** Excerpted data **
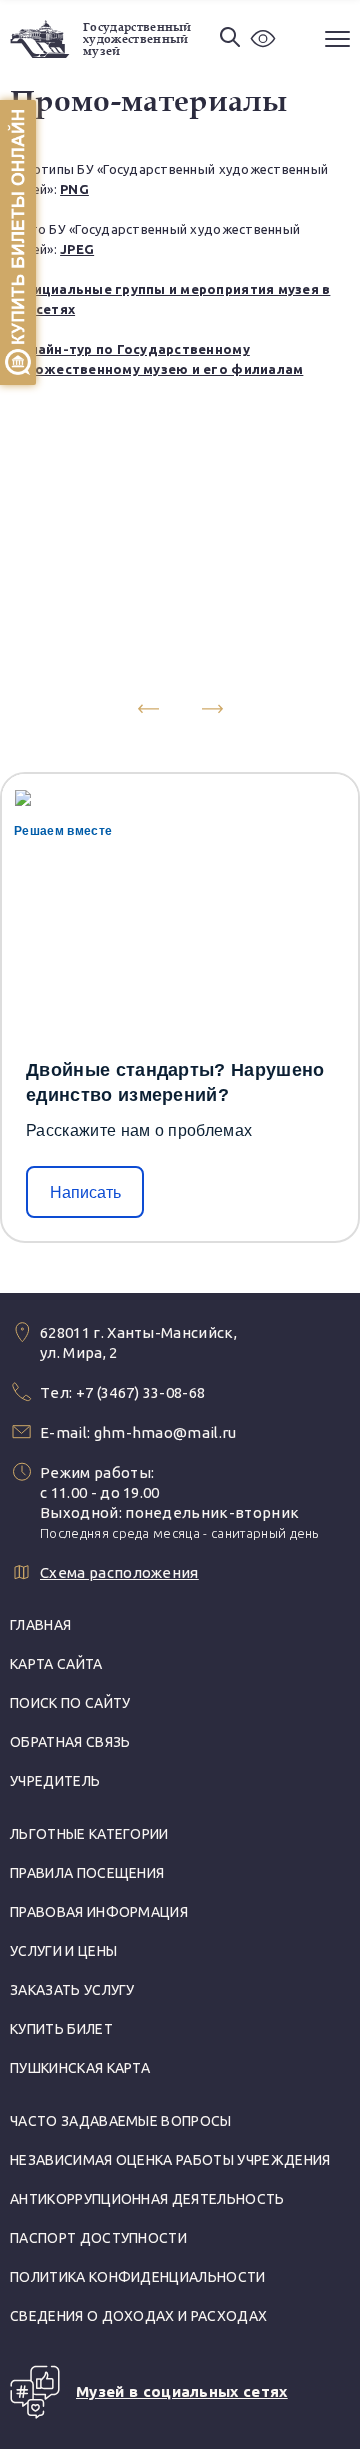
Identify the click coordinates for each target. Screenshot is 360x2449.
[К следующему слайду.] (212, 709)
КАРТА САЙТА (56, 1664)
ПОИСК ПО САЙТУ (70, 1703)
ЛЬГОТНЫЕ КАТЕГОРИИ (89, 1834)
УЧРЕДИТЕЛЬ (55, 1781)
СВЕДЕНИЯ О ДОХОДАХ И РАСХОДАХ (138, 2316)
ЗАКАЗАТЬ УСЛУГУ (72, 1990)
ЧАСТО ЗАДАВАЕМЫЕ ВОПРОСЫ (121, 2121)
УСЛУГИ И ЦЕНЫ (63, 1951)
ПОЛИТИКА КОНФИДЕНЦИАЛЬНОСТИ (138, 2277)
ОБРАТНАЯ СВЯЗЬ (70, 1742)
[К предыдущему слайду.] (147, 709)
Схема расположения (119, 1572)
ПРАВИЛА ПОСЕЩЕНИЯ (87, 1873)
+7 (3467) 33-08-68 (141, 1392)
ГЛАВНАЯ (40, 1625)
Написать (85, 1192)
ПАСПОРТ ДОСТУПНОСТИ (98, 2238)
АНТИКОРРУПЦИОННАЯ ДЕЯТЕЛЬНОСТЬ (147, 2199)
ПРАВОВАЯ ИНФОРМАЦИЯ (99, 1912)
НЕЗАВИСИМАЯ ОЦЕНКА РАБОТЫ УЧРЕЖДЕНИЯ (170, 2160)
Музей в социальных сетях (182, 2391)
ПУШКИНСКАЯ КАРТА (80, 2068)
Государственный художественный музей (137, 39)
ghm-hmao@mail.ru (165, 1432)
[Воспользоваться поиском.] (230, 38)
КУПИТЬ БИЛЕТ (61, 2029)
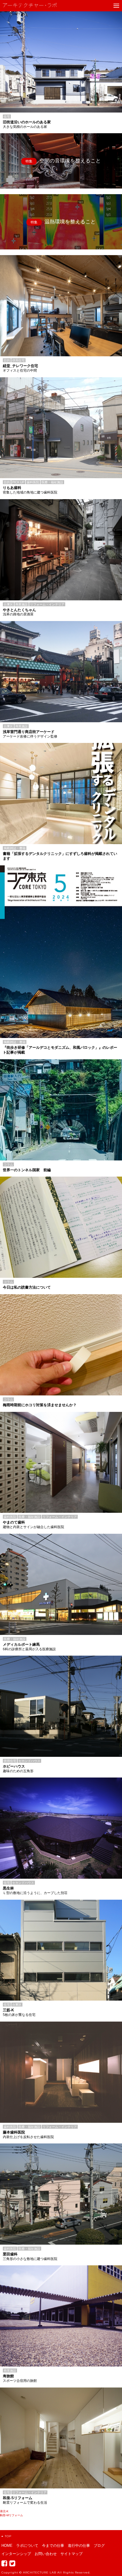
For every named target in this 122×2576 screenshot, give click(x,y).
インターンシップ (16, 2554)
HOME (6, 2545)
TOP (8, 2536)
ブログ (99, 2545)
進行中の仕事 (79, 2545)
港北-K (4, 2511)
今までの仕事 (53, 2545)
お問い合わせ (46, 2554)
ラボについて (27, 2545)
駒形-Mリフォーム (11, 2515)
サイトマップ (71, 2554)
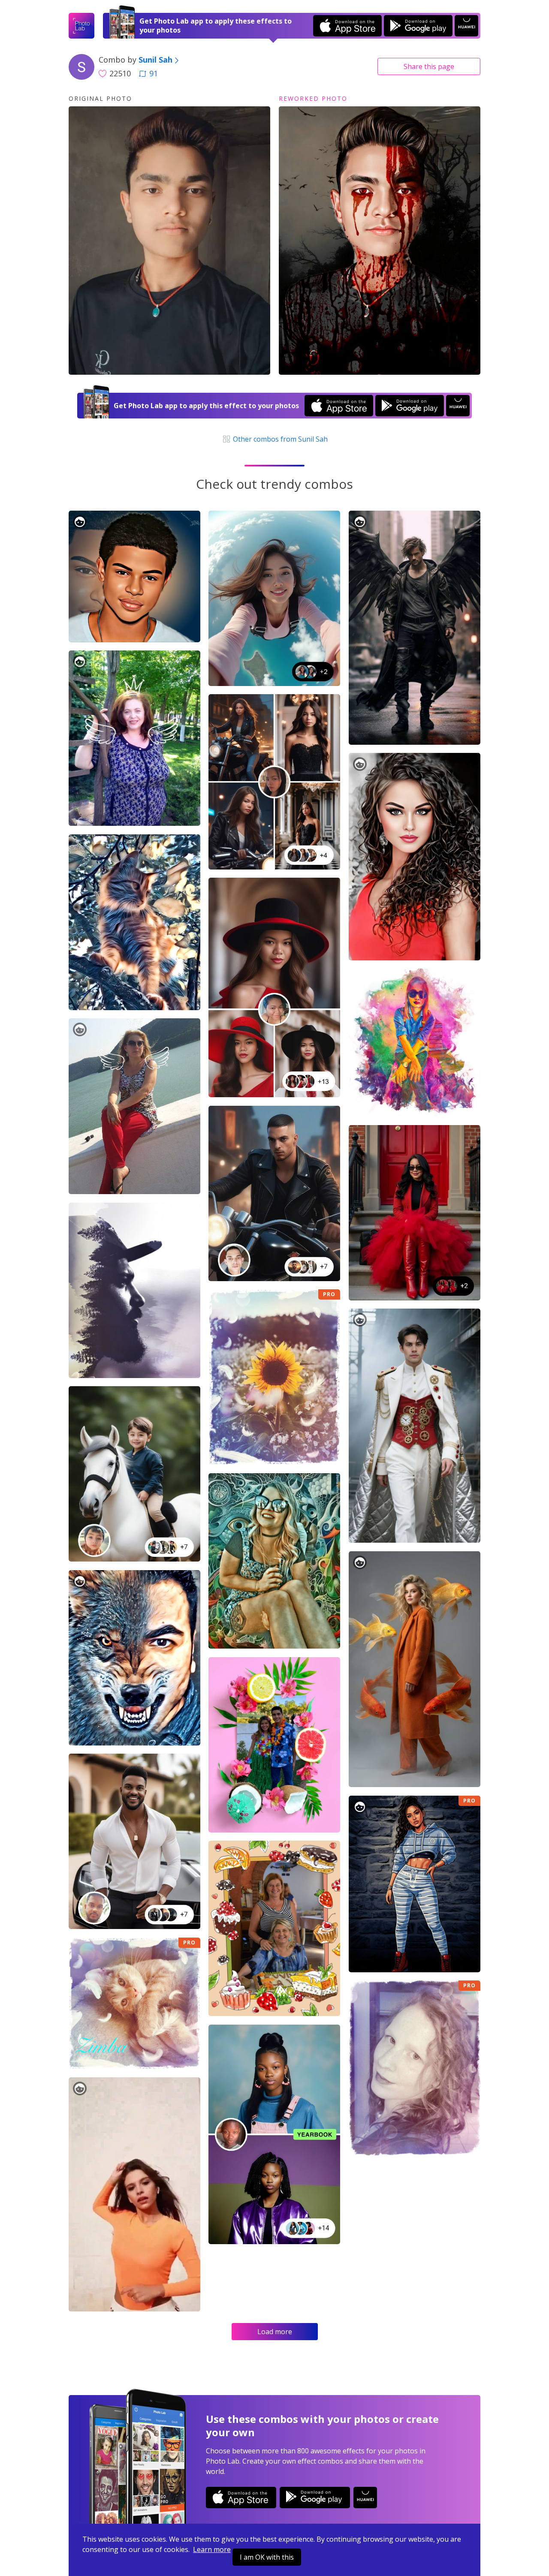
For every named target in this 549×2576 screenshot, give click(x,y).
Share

** Assigned task **
The reply should consist solely of the lines above from the one that has "Написать (85, 1192)" through the one that has "КУПИТЬ БИЛЕТ (61, 2029)", reproduced exactly.

** Task answer **
Написать (85, 1192)
ПАСПОРТ ДОСТУПНОСТИ (98, 2238)
АНТИКОРРУПЦИОННАЯ ДЕЯТЕЛЬНОСТЬ (147, 2199)
ПРАВОВАЯ ИНФОРМАЦИЯ (99, 1912)
НЕЗАВИСИМАЯ ОЦЕНКА РАБОТЫ УЧРЕЖДЕНИЯ (170, 2160)
Музей в социальных сетях (182, 2391)
ПУШКИНСКАЯ КАРТА (80, 2068)
Государственный художественный музей (137, 39)
ghm-hmao@mail.ru (165, 1432)
[Воспользоваться поиском.] (230, 38)
КУПИТЬ БИЛЕТ (61, 2029)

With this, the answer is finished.